§ **About this task**
From the first line to the last, print the data exactly.

§ **Task input**

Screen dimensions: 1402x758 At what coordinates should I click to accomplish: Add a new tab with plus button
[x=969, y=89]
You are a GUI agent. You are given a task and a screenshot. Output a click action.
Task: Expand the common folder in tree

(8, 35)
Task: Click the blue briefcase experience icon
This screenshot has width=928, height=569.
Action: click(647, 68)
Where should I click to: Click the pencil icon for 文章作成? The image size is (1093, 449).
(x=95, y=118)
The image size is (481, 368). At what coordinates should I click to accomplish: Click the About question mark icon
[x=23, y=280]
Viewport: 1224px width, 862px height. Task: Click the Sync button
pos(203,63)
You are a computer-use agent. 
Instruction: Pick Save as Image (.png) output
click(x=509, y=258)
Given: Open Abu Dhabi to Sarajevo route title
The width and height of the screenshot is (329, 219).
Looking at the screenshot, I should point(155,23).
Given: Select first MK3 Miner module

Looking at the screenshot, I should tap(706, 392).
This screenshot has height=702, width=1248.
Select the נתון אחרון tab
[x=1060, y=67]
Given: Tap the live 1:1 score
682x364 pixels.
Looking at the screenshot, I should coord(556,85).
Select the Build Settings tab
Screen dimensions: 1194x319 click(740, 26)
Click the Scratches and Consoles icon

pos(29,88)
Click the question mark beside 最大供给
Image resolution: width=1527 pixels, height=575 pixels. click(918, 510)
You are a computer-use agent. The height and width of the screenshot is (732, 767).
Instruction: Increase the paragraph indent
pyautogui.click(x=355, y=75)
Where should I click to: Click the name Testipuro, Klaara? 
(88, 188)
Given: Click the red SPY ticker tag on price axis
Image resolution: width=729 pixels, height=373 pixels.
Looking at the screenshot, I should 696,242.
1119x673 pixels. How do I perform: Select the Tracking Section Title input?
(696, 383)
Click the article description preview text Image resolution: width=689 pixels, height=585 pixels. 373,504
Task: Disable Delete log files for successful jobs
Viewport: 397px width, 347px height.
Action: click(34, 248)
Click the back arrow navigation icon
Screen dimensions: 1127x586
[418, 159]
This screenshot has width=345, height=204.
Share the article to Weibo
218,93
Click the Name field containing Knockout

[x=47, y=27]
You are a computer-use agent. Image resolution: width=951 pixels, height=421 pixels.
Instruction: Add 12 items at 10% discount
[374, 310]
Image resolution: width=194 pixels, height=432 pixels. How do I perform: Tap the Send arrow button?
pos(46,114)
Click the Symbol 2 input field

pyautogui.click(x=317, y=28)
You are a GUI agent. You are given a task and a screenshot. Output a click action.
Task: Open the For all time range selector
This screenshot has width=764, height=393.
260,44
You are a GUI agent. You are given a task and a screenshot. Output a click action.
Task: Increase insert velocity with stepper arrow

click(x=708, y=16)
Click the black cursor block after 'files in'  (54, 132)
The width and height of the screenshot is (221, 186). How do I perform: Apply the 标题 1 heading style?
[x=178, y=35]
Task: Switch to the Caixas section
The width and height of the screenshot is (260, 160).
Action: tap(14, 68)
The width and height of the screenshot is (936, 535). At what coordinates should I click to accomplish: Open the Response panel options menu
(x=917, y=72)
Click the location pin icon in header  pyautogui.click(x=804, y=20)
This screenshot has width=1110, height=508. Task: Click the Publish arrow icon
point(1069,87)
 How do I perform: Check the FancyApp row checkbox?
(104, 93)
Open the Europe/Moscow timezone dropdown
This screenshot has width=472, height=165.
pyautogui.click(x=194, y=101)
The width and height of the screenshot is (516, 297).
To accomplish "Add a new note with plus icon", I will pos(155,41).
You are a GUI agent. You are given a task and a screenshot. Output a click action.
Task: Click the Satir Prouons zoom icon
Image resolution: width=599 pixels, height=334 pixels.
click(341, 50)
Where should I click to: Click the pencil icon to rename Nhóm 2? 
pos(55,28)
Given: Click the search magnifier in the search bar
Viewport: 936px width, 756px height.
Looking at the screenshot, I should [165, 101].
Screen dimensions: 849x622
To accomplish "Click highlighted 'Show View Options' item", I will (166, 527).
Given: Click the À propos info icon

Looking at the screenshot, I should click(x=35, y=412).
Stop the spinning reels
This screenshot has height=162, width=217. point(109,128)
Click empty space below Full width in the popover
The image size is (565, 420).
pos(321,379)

§ **Solution to this task**
Screen dimensions: 1402x758 At what coordinates should I click to accomplish: Add a new tab with plus button
[x=969, y=89]
You are a GUI agent. You are given a task and a screenshot. Output a click action.
Task: Expand the common folder in tree

(8, 35)
Task: Click the blue briefcase experience icon
This screenshot has width=928, height=569.
Action: click(647, 68)
Where should I click to: Click the pencil icon for 文章作成? The image size is (1093, 449).
(x=95, y=118)
The image size is (481, 368). At what coordinates should I click to accomplish: Click the About question mark icon
[x=23, y=280]
Viewport: 1224px width, 862px height. Task: Click the Sync button
pos(203,63)
You are a computer-use agent. 
Instruction: Pick Save as Image (.png) output
click(x=509, y=258)
Given: Open Abu Dhabi to Sarajevo route title
The width and height of the screenshot is (329, 219).
Looking at the screenshot, I should point(155,23).
Given: Select first MK3 Miner module

Looking at the screenshot, I should tap(706, 392).
This screenshot has height=702, width=1248.
Select the נתון אחרון tab
[x=1060, y=67]
Given: Tap the live 1:1 score
682x364 pixels.
Looking at the screenshot, I should coord(556,85).
Select the Build Settings tab
Screen dimensions: 1194x319 click(740, 26)
Click the Scratches and Consoles icon

pos(29,88)
Click the question mark beside 最大供给
Image resolution: width=1527 pixels, height=575 pixels. click(918, 510)
You are a computer-use agent. The height and width of the screenshot is (732, 767).
Instruction: Increase the paragraph indent
pyautogui.click(x=355, y=75)
Where should I click to: Click the name Testipuro, Klaara? 
(88, 188)
Given: Click the red SPY ticker tag on price axis
Image resolution: width=729 pixels, height=373 pixels.
Looking at the screenshot, I should 696,242.
1119x673 pixels. How do I perform: Select the Tracking Section Title input?
(696, 383)
Click the article description preview text Image resolution: width=689 pixels, height=585 pixels. 373,504
Task: Disable Delete log files for successful jobs
Viewport: 397px width, 347px height.
Action: click(34, 248)
Click the back arrow navigation icon
Screen dimensions: 1127x586
[418, 159]
This screenshot has width=345, height=204.
Share the article to Weibo
218,93
Click the Name field containing Knockout

[x=47, y=27]
You are a computer-use agent. Image resolution: width=951 pixels, height=421 pixels.
Instruction: Add 12 items at 10% discount
[374, 310]
Image resolution: width=194 pixels, height=432 pixels. How do I perform: Tap the Send arrow button?
pos(46,114)
Click the Symbol 2 input field

pyautogui.click(x=317, y=28)
You are a GUI agent. You are given a task and a screenshot. Output a click action.
Task: Open the For all time range selector
This screenshot has width=764, height=393.
260,44
You are a GUI agent. You are given a task and a screenshot. Output a click action.
Task: Increase insert velocity with stepper arrow

click(x=708, y=16)
Click the black cursor block after 'files in'  (54, 132)
The width and height of the screenshot is (221, 186). How do I perform: Apply the 标题 1 heading style?
[x=178, y=35]
Task: Switch to the Caixas section
The width and height of the screenshot is (260, 160).
Action: tap(14, 68)
The width and height of the screenshot is (936, 535). At what coordinates should I click to accomplish: Open the Response panel options menu
(x=917, y=72)
Click the location pin icon in header  pyautogui.click(x=804, y=20)
This screenshot has width=1110, height=508. Task: Click the Publish arrow icon
point(1069,87)
 How do I perform: Check the FancyApp row checkbox?
(104, 93)
Open the Europe/Moscow timezone dropdown
This screenshot has width=472, height=165.
pyautogui.click(x=194, y=101)
The width and height of the screenshot is (516, 297).
To accomplish "Add a new note with plus icon", I will pos(155,41).
You are a GUI agent. You are given a task and a screenshot. Output a click action.
Task: Click the Satir Prouons zoom icon
Image resolution: width=599 pixels, height=334 pixels.
click(341, 50)
Where should I click to: Click the pencil icon to rename Nhóm 2? 
pos(55,28)
Given: Click the search magnifier in the search bar
Viewport: 936px width, 756px height.
Looking at the screenshot, I should [165, 101].
Screen dimensions: 849x622
To accomplish "Click highlighted 'Show View Options' item", I will (166, 527).
Given: Click the À propos info icon

Looking at the screenshot, I should click(x=35, y=412).
Stop the spinning reels
This screenshot has height=162, width=217. point(109,128)
Click empty space below Full width in the popover
The image size is (565, 420).
pos(321,379)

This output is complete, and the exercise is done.